A inauguração desse trecho até Nova Friburgo foi um evento tão importante que contou com a presença do Imperador D. Pedro II. De Nova Friburgo, a ferrovia seguiu para Macuco, então distrito do município de Cordeiro, e posteriormente Portela.

Veja a cronologia das inaugurações:

  • Porto das Caixas: 1860
  • Nova Friburgo: 1873
  • Cordeiro: 1875
  • Cantagalo: 1876
  • Portela: 1890

Infelizmente, a manutenção desse sistema era muito dispendiosa. Muitos se perguntam, inclusive, os motivos do sistema de cremalheira da E.F. Teresópolis, desativada, anos antes, não ter sido transferida para a E.F. Cantagalo, como prometido na ocasião por dirigentes da RFFSA.

O DPP Trilhos do Rio, em suas expedições, encontrou inúmeros pedaços de cremalheiras, provavelmente oriundos da E.F. Teresópolis, espalhados em imóveis da região, servindo como batente de portão ou simplesmente como objeto de decoração.

## AMOSTRAS DE DADOS
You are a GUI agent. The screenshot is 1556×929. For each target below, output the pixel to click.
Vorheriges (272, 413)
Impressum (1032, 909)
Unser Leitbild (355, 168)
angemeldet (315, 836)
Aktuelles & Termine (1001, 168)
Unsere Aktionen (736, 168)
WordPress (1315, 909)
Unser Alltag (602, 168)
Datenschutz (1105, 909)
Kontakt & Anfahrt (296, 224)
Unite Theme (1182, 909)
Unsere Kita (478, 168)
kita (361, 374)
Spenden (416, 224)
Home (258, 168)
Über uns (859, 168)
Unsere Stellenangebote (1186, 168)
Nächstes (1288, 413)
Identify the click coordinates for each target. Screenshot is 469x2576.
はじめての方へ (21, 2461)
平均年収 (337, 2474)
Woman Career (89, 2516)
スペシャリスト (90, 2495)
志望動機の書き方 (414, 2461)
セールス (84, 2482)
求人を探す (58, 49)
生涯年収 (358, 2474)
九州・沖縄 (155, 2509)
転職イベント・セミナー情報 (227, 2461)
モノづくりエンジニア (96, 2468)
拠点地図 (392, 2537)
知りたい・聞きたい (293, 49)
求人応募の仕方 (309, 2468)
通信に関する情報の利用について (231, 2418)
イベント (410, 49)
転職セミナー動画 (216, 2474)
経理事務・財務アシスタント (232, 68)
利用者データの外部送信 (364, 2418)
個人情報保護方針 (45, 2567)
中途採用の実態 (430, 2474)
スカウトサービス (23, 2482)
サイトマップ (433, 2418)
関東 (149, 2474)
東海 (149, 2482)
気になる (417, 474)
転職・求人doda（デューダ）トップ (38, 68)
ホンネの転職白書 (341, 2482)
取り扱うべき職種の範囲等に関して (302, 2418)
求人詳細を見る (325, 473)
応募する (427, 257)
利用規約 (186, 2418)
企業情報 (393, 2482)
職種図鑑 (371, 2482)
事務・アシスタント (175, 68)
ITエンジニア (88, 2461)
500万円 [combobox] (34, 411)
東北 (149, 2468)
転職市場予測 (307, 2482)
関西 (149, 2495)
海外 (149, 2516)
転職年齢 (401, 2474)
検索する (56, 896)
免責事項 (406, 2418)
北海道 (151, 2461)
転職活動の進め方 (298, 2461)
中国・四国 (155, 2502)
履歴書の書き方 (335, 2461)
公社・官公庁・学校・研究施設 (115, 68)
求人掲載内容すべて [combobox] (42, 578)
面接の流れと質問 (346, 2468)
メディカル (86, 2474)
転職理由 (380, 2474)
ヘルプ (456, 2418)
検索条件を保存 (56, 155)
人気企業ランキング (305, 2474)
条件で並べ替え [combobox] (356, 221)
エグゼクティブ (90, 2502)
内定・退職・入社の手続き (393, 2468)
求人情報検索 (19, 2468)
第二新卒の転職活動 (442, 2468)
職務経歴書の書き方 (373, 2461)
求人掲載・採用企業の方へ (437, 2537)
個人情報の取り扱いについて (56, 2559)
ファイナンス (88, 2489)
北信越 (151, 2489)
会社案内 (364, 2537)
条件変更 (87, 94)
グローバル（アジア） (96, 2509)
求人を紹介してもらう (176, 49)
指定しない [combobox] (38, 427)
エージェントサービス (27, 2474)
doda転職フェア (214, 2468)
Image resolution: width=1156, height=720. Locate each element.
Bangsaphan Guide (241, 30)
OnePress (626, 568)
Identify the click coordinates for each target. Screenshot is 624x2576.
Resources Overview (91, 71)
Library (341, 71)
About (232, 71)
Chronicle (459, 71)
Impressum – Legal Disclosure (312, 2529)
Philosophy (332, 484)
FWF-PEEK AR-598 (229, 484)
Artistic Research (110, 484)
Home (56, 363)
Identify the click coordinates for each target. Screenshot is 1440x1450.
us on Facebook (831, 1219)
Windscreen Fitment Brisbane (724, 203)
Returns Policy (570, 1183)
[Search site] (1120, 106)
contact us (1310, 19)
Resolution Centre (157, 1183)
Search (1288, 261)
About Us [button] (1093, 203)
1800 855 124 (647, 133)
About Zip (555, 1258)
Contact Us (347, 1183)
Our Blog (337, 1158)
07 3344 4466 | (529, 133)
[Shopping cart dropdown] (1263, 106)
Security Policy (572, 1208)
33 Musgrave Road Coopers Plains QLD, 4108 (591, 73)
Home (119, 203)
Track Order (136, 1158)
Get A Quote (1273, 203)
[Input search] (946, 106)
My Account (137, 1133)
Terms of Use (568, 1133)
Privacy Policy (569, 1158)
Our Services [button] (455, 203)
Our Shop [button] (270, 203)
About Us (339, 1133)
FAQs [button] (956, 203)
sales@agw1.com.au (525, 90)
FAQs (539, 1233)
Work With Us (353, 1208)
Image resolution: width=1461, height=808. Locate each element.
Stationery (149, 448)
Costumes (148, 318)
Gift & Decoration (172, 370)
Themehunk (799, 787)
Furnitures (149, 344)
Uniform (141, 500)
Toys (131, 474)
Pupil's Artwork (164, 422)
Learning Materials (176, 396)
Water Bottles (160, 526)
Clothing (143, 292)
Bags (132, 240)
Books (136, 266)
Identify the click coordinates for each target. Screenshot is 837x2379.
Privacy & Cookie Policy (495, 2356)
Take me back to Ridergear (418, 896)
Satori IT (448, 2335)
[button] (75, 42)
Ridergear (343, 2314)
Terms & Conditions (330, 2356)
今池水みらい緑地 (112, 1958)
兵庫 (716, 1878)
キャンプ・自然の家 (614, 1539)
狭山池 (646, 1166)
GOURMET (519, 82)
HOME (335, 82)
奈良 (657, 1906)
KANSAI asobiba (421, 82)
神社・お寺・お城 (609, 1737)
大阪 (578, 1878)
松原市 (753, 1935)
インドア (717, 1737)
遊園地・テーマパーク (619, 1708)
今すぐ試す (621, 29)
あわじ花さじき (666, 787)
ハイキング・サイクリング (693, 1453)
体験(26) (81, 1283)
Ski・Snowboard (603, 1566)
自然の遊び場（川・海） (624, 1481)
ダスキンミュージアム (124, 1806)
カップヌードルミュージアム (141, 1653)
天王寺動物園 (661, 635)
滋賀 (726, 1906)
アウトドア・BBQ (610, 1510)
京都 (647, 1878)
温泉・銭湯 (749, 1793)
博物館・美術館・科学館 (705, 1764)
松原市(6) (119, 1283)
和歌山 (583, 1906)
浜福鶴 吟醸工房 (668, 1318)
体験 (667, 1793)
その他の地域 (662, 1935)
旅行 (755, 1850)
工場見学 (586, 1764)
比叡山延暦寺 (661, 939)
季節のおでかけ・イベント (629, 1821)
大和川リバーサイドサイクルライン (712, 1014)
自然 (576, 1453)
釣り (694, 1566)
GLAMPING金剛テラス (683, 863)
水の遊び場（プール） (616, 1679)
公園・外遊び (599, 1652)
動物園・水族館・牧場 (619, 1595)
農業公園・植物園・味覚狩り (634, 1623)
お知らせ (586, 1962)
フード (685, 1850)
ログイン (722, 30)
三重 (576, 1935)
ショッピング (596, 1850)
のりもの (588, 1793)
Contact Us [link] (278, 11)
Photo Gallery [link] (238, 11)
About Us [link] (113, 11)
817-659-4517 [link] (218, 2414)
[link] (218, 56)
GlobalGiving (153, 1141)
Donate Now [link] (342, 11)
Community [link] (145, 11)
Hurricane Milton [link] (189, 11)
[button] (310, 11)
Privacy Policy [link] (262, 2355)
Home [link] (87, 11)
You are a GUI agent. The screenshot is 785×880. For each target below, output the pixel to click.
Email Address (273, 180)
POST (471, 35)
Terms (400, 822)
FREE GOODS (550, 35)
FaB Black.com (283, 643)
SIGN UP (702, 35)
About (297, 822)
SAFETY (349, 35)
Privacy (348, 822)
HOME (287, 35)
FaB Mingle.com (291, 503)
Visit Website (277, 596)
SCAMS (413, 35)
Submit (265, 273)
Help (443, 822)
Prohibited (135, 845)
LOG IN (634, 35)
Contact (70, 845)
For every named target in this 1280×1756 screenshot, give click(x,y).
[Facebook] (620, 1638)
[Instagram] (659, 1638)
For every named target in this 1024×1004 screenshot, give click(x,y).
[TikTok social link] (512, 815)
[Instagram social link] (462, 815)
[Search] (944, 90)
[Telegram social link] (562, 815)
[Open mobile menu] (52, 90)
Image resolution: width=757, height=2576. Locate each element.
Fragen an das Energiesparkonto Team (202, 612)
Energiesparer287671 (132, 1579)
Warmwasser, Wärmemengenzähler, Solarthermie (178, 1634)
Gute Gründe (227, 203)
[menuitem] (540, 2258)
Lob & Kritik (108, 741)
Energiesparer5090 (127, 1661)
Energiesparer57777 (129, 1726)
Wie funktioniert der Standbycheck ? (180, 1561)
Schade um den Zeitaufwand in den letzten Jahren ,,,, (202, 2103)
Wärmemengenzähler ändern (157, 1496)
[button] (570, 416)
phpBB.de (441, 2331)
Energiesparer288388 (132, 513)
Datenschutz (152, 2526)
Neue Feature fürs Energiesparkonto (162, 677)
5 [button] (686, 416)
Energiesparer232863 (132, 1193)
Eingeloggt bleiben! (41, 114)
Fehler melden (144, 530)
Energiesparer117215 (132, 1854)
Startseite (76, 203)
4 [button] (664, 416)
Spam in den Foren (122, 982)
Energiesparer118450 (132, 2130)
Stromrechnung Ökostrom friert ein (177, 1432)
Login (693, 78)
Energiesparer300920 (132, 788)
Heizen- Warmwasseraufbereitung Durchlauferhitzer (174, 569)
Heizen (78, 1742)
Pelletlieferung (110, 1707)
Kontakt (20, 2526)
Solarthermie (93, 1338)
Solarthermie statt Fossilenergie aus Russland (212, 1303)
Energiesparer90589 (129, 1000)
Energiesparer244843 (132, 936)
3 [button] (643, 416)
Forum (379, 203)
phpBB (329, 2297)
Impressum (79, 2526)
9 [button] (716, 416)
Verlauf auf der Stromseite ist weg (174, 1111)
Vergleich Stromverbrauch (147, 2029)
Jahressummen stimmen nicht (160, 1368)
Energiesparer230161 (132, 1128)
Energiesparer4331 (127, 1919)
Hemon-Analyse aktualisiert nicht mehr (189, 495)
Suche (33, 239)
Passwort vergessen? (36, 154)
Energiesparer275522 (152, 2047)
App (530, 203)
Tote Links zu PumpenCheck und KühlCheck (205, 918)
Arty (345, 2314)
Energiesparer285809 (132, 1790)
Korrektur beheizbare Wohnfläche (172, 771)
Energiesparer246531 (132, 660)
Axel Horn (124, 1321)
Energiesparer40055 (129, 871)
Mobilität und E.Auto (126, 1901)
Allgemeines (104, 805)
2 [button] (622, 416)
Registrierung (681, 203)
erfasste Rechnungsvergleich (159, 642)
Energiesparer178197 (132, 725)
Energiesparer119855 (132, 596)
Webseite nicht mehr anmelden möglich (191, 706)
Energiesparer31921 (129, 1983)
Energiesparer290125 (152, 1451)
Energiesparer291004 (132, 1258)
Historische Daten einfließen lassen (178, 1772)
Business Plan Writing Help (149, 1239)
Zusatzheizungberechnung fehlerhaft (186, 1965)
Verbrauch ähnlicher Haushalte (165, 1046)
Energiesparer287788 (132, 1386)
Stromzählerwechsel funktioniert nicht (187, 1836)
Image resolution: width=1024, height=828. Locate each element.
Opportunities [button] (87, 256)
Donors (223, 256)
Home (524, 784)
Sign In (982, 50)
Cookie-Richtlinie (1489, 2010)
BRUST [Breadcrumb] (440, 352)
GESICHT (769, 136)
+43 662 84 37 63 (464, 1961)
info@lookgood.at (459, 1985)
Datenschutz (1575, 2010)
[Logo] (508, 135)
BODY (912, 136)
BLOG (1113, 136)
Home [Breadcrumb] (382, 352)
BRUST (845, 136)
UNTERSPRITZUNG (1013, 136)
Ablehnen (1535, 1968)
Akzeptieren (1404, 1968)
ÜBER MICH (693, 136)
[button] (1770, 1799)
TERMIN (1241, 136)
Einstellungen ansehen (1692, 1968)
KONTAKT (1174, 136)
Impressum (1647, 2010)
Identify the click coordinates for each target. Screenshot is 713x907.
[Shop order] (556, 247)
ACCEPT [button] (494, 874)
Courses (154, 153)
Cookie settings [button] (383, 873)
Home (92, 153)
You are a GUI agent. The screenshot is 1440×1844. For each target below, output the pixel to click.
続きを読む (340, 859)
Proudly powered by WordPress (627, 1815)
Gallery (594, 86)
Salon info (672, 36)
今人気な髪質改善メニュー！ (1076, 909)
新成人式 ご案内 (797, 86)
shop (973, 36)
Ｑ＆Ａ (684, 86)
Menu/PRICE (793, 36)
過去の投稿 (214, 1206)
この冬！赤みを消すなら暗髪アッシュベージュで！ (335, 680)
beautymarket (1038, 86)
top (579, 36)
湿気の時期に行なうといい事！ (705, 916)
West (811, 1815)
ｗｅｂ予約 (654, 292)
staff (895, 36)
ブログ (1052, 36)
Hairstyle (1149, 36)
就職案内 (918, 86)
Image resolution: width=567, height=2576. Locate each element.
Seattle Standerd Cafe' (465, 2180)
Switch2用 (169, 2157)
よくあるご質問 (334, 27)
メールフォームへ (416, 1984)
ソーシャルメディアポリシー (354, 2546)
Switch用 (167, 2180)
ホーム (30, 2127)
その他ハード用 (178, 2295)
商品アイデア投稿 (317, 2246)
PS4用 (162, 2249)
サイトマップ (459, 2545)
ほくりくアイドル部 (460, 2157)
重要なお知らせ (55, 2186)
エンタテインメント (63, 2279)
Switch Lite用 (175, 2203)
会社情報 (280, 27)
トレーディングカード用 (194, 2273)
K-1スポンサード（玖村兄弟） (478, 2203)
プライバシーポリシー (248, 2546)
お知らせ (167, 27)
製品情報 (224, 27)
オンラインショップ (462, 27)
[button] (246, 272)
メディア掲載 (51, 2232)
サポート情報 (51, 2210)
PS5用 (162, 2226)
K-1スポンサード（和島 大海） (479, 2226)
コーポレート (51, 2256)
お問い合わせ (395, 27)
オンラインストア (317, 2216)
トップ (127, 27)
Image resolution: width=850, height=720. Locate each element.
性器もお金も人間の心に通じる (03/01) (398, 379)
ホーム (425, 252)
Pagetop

## DESCRIÇÃO DA TAREFA
Reproduza sem alterações o trecho do artigo sobre a E.F. Cantagalo, começando em "Infelizmente, a manutenção" e terminando em "dirigentes da RFFSA.".

## RESPOSTA DA TAREFA
Infelizmente, a manutenção desse sistema era muito dispendiosa. Muitos se perguntam, inclusive, os motivos do sistema de cremalheira da E.F. Teresópolis, desativada, anos antes, não ter sido transferida para a E.F. Cantagalo, como prometido na ocasião por dirigentes da RFFSA.